▸ **Dados apresentados**
========================

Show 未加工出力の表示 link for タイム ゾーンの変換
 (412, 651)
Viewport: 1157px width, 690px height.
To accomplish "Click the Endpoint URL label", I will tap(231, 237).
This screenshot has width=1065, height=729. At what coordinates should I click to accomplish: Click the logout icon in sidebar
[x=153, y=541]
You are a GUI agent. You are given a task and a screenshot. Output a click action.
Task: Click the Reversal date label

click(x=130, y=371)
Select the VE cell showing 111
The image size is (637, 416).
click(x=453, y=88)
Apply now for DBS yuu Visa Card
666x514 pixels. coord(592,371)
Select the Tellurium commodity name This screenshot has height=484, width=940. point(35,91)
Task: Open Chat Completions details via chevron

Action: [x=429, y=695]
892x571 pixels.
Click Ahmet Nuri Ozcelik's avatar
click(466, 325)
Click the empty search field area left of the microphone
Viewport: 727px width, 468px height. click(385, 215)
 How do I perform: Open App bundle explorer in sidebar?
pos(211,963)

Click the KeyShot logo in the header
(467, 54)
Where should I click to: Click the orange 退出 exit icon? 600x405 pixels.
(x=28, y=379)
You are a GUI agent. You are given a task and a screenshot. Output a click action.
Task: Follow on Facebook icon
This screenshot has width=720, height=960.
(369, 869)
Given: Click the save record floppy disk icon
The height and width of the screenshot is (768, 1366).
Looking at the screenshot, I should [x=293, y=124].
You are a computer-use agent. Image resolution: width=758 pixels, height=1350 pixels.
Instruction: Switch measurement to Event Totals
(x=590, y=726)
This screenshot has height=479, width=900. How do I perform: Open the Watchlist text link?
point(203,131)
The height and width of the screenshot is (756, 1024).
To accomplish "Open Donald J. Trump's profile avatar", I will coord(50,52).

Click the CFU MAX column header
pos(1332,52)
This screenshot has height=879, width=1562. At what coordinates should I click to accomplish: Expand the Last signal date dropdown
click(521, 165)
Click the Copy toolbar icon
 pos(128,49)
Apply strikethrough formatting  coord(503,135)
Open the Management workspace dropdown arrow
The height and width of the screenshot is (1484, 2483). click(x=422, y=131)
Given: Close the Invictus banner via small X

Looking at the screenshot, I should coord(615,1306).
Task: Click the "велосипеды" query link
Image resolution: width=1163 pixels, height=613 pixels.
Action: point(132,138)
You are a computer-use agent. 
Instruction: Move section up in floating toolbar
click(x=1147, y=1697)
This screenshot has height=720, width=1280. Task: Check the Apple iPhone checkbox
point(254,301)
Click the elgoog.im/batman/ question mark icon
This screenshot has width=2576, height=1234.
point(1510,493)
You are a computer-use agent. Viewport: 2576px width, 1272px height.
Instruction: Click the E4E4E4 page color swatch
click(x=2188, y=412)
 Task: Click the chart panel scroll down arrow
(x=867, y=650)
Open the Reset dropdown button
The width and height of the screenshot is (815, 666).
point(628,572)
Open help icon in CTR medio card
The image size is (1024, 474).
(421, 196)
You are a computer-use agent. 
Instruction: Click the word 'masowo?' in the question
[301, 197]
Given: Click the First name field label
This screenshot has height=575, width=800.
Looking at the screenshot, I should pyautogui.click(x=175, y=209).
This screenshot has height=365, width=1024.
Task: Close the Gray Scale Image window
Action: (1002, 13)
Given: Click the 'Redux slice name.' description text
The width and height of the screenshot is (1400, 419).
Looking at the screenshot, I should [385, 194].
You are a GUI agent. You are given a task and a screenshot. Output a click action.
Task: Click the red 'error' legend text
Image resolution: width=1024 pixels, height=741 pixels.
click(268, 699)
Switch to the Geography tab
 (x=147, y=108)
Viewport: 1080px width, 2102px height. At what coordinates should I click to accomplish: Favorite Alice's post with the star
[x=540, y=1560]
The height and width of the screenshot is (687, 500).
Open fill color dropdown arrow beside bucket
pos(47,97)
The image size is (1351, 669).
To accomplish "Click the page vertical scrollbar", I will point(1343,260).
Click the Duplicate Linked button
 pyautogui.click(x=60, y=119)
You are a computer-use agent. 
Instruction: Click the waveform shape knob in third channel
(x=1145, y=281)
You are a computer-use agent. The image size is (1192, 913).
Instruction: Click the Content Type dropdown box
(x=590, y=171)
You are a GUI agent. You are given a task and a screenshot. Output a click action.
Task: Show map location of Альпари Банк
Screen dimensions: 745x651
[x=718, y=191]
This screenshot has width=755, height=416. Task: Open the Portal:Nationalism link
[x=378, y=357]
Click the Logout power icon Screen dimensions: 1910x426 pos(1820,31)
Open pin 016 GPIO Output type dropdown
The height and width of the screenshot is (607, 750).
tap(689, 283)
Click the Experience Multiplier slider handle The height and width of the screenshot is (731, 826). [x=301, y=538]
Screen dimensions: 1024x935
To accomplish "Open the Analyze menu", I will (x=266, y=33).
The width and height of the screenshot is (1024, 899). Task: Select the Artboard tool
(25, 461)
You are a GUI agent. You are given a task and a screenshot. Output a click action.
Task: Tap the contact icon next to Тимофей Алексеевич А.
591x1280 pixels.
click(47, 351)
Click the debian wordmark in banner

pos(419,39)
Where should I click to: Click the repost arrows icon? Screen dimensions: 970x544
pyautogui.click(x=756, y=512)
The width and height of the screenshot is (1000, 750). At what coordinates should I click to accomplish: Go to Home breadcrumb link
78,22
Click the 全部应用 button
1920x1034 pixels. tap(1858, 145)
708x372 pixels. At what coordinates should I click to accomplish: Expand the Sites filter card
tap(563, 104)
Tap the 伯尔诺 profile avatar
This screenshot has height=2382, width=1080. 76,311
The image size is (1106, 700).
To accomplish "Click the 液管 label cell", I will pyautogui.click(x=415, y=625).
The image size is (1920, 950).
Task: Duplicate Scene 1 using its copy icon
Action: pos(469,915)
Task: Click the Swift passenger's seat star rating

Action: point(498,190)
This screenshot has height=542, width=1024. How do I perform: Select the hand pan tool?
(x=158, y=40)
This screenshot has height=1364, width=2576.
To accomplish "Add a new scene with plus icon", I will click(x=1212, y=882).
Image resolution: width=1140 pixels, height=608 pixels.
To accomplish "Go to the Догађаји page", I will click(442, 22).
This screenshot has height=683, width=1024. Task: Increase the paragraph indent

========================

▸ **Problema**
Converta em CSV de duas colunas, "entrada" e "saída", o material que começa na linha que contém "This screenshot has width=1065, height=729." e termina na linha que contém "[x=153, y=541]", incluindo ambas. Cada linha do CSV deve trazer um texto e sua resposta, cada um em um único campo entre aspas, com as quebras de linha substituídas por espaços.

▸ **Resultado final**
entrada,saída
"This screenshot has width=1065, height=729. At what coordinates should I click to accomplish: Click the logout icon in sidebar","[x=153, y=541]"